The Northern Echo has learned that a joint bid by Northumbria, Teesside and Sheffield Hallam universities to open a new school of radiography, in Newcastle, has been lodged with the NHS regional office.
If successful, it should provide more trained radiotherapists to work in the region's hospitals.
With breast cancer patients waiting up to 12 weeks to receive radiotherapy in the North-East, compared to four weeks in some other parts of the UK, the move has been welcomed by cancer specialists.
Breast cancer surgeon Clive Griffith, based at Newcastle's Royal Victoria Infirmary, said it had been "very short-sighted" to close down the old school of radiography in the mid-1990s.

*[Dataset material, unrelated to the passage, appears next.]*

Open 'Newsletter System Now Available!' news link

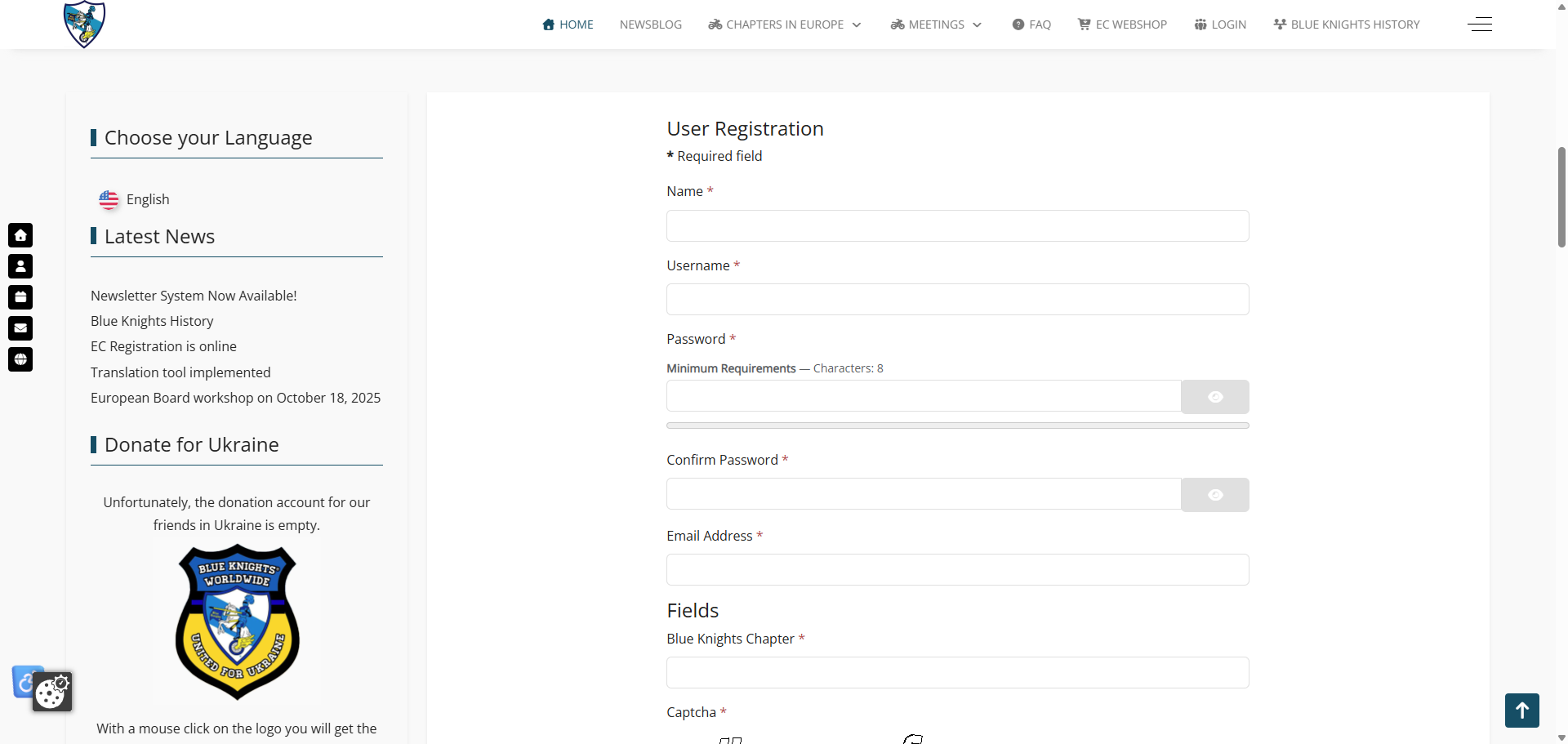[194, 296]
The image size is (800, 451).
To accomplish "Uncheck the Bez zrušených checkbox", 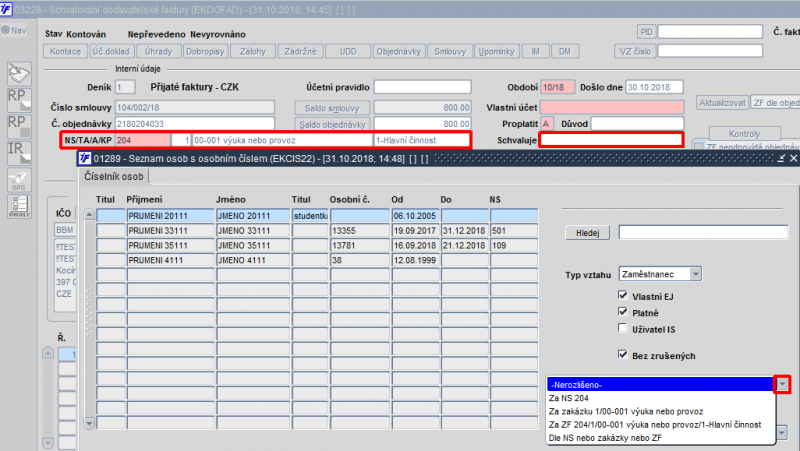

He said: "We have a problem in radiotherapy in the North-East. We don't have the staff to operate the equipment.
"We need major investment in nursing staff, treatment radiographers, and in flexible working practices to allow us to use equipment seven days a week." Mr Griffith, who sits on a national committee trying to improve the experience of NHS cancer patients, said a new school would go a long way towards solving those staffing problems.
Professor Royston Stephens, dean of the faculty of health, social work and education at Northumbria, said: "The goal is to get something in Newcastle which will provide more students, which can then be fed into the regional workforce and upgrade the standard of care offered to patients."
If it is approved, the radiography training centre will be sited at the Coach Lane Campus, on the outskirts of Newcastle.
Earlier this week, cancer expert Professor Karol Sikora claimed Northern women were more likely to lose their breasts during cancer treatment than women in the South-East because radiotherapy services were over-stretched.
But specialists in the region have denied shortages of specialist radiology staff have increased mastectomy rates, arguing that Northern women prefer surgery to a long course of radiotherapy.